About the blog: What Things Are Made Of


The United States relies on imports for dozens of commodities in everyday use. Often enough, that reliance is 100%. In this book I aim to provide awareness of the hidden geology and mineralogy behind common things, and to develop an appreciation for the global resource distribution that underpins our society. While concerns about oil import reliance are in the news every day, our needs for other minerals are comparable and are typically unknown even to technologically aware Americans.

Tuesday, December 22, 2009

Thoughts on self-publishing

When I read these days about self-publishing, I have to smile. So many choices – print-on-demand, publish to the web, hire a publisher (which can range from a real vanity press to a clandestine vanity press to some version of “real” publisher).

Way back in the before time, 1994, when I self-published the History of the Earth Perpetual Calendar, I don’t think I even had reliable e-mail, much less 45,300,000 Google hits for the topic of self-publishing. To me, self-publishing meant that I would write it, get the illustrations, do the layout, then somehow get all that to a printer who would print and bind the thing and give it back to me, and then I’d sell them all and retire.

Right. That was all correct except the part about selling them all and retiring.

The biggest challenge, apart from finding money to pay the printer (thanks Mom and Dad), came when I got the 54 cases of books home – four trips in my pick-up to get all 2000 of them. It had been easy to decide to go to a press run of 2000 instead of my initial plan of 1000. One thousand would have cost about $10,000, but 2000 was only $2,000 more. A no-brainer.

After sorting out some issues with the printer (the book is laid out with one page per date in the year, and I might have thought that anyone would know that March 27 is NOT followed by April 6, but no) I had the books.
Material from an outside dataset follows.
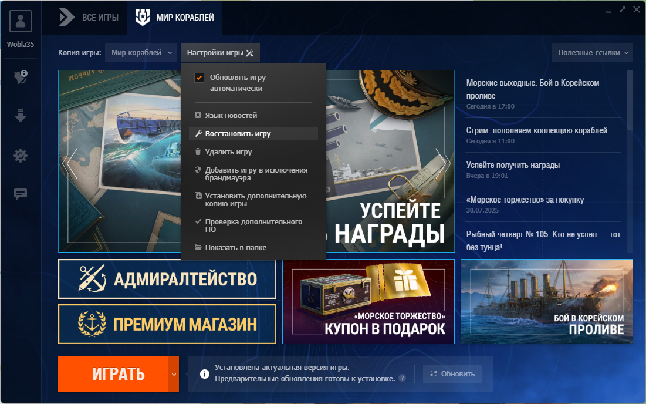Open downloads arrow icon in sidebar
This screenshot has width=646, height=404.
(21, 116)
For 16 years now, the boxes and boxes of books have supported a platform for my spare bed—comfortable enough, by most accounts. Even after selling 1,620—which, Google now can tell me, is a pretty decent record for a truly self-published, self-marketed, and self-distributed volume—I still have enough to hold up the mattress, although some of the boxes are empty and in danger of collapse. But then, I don’t get as many visitors to Butte as I did when I lived in Golden, Colorado.

Distribution and sales improved when the Internet arrived and I created my web site in 1997. Ten or twenty sales a month, with the occasional purchase of 10 or even 36 at a whack. A nice mention in the now-defunct Earth magazine helped tremendously, with about 150 sold in a two-month period.

The world of publishing has evolved, no doubt about it. We’ll see what changes are wrought by kindles and nooks and other technologic advances. As for me, I’m really quite happy with my experience as a “traditional” (old-time) self-publisher—and ready to move into whatever realms appear as I try to get What Things Are Made Of published, this time by someone—anyone—else.

Additional interesting takes on self-publishing at Nathan Bransford's blog.

Answer to Dec. 18 Quiz: Of gold, bauxite (aluminum ore), nickel, and tungsten, the U.S. is a net exporter of just one: gold.